Manners of Speaking

We’ve been in Georgia for about 3 days now and, despite my best efforts, I am sounding like a true southern bell. 

After leaving church Sunday morning, we went to lunch in a little place in downtown Columbus.  Amy, the kids and I piled into the car and drove to the restaurant, giving the kids a pre-meal pep talk on the way.  Sadie and Seth, like most kids, only have about a dozen dishes that they will eat between them.  The pep talk was more necessary than normal because we were going to a new restaurant and neither Amy nor I had any idea what was going to be on the menu.  After big sweeping reminds about “using manners and words,” I turned around in my chair and asked Sadie if she was going to be a Good Girl and eat all of her Suppa. 

She said, “What’s SUPPA?”
I was like, “Oh, right.

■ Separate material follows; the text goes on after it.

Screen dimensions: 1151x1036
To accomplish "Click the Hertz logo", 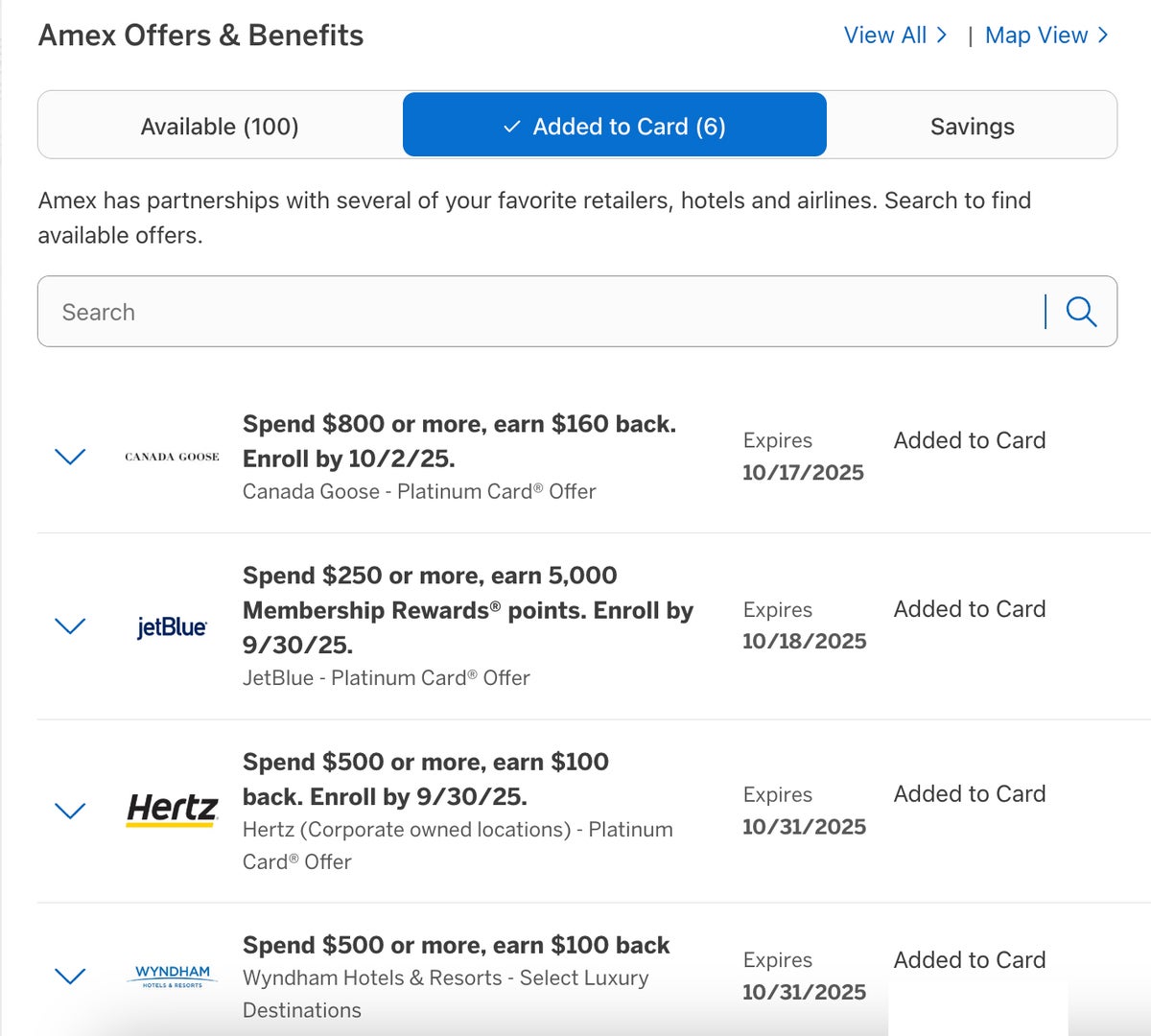I will 173,811.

I meant lunch.”

I swear, since that moment, my internal narrator has gone southern.  Every thing’s all “I do declare” and “that is MAH-velous” and “these green beans are exquisite!”  It’s providing a stark contrast to the modern British English that had overtaken my internal dialogue before I left on this trip as a result of reading a Nick Hornby book.  Soon after I read the Hornby book (SLAM), I picked up my well-worn copy of Middlesex and I, not knowing the true depths of confusion that lay before me, thought I was all messed up.  I lamented the fact that every time I was reading the self-proclaimed Homeric Ramblings of JefferyEugenides, I was reading all sorts of “bloody”‘s and “crickies”‘s between the lines.  You can only imagine how scrambled I am now, reading Sandra Cisneros’s La Casa en Mango Street by day while watching Harry Potter and/or The Antique’s Road Show by night (depending on who’s in control of the remote), and engaging in conversation with the most sterotypically southern accented family that you can possibly imagine.  My internal dialogue sounds something like this: “I do declare, gov’ner, it is bloody hot on the porch esa manana.”

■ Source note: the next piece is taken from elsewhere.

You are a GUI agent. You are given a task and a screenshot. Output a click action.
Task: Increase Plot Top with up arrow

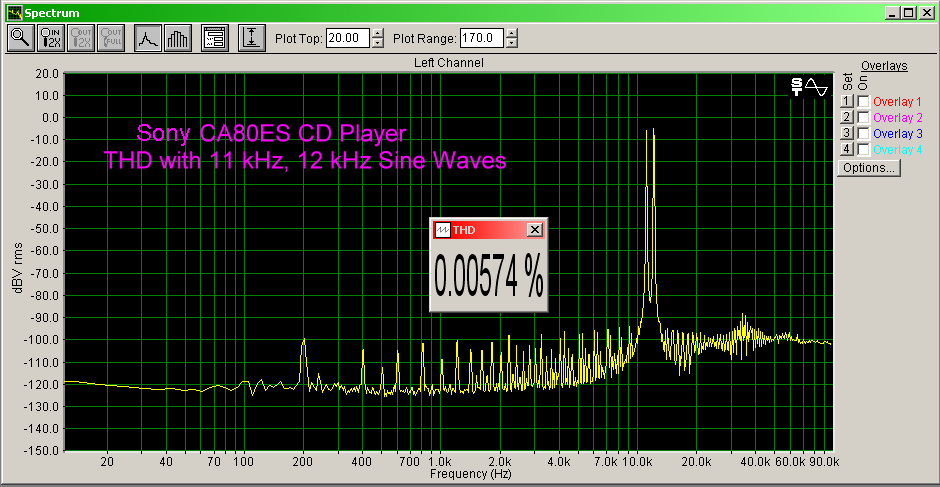pyautogui.click(x=377, y=34)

On a less southern (or at least less mannered) note, the That’s What She Said moments for which Sadie and Seth are so famous have returned today with style.  I won’t tell on them on the blog, lest they grow up to hate me some day.  I will tell on Amy, though.  Today when we were getting the kids dressed for bed, she was trying to convince Seth to go potty before he got zipped up into his footie pajamas.  She said, “Seth, do you need to go potty?”  Of course, he said no.  So she tried again, saying, “Seth, are you sure? You might as well give it a try.  You know it’s always so much easier to do it when your pants are already off.”